I think allowing open ended compatibility (e.g >= 1.1 ) would be too risky, as a dcu breaking change could be introduced at any time and the package author may not even realise they are breaking the compatibility.

So the moral of the story is - the only way to know for sure is to test and then specify specific versions as compatible. Of course if package authors adhere to Semver practices this could perhaps be relaxed a little.

vincentparrett commented 5 years ago

Oh, and a key point to take from Allen's post is the word "indirectly" - in a dependency chain

A < B < C

The author of B could take an update to A, make no other changes and this may still cause a dcu version change for B which breaks C. I'm not sure how a package author really test for this?

UweRaabe commented 5 years ago

I see your point - and it also holds true for source packages. Alas I fear the consequences of a single version dependency.

To avoid version deadlocks a package A should accept as much versions of all packages C, D, E it depends on. If this means a separate package A version for each combination of all C, D, E versions it can be compiled with, that can give a pretty high number. Now imagine that for a multi-level dependency chain.

If the hurdles to even test all these combined dependencies are that high, the package author will most likely opt for the easier way: Eliminate the dependency by including all depending code into the package with adjusted unit names (I have done exactly that with the Delphi AST units in my CodeCoverage plugin).
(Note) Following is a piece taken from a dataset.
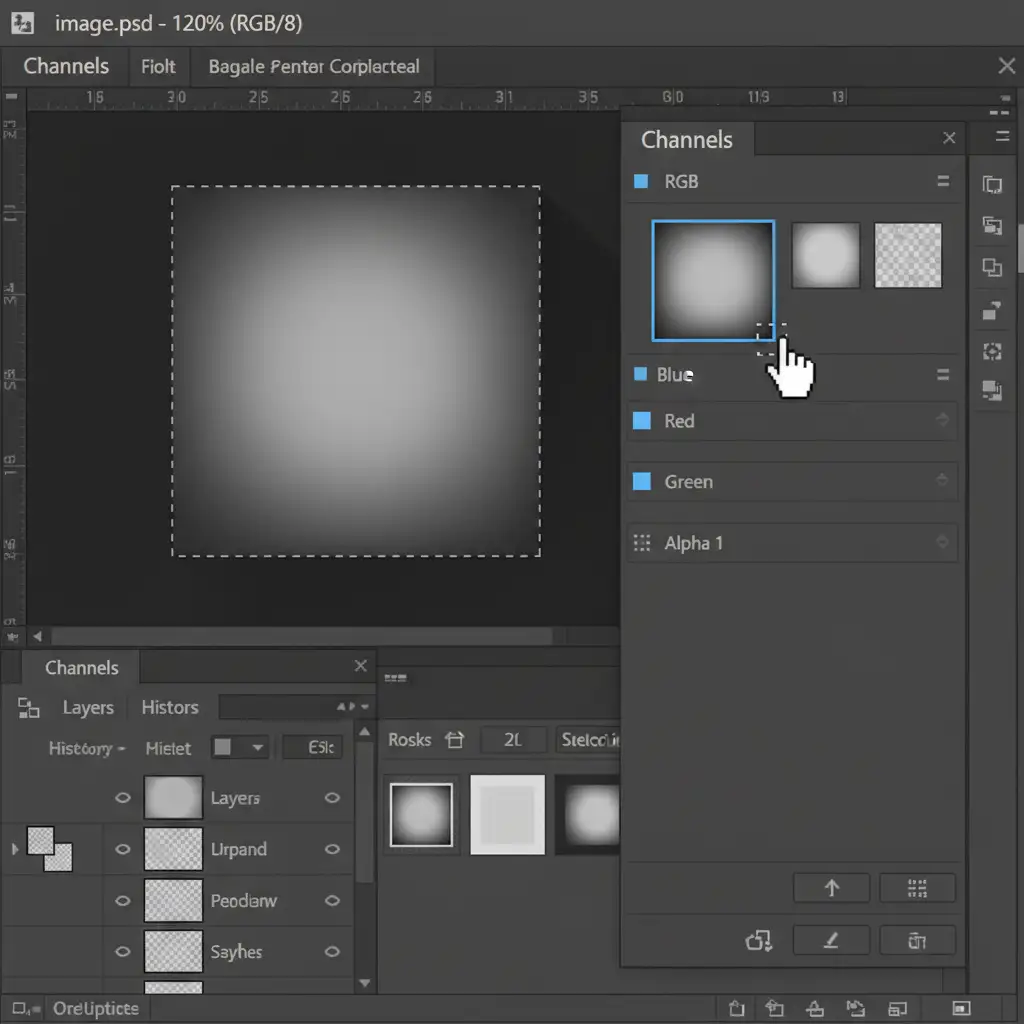Screen dimensions: 1024x1024
Task: Switch to the Histors tab
Action: click(170, 707)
Unfortunately this will not work if components are going to be registered in the IDE, which requires renaming those components, too.

vincentparrett commented 5 years ago

Does anyone understand the dcu format? I was thinking as part of the package creation we could create a hash of the dcu versions, that way we could discover the incompatibilities more easily. It was an idea I had a few years ago but never explored it further.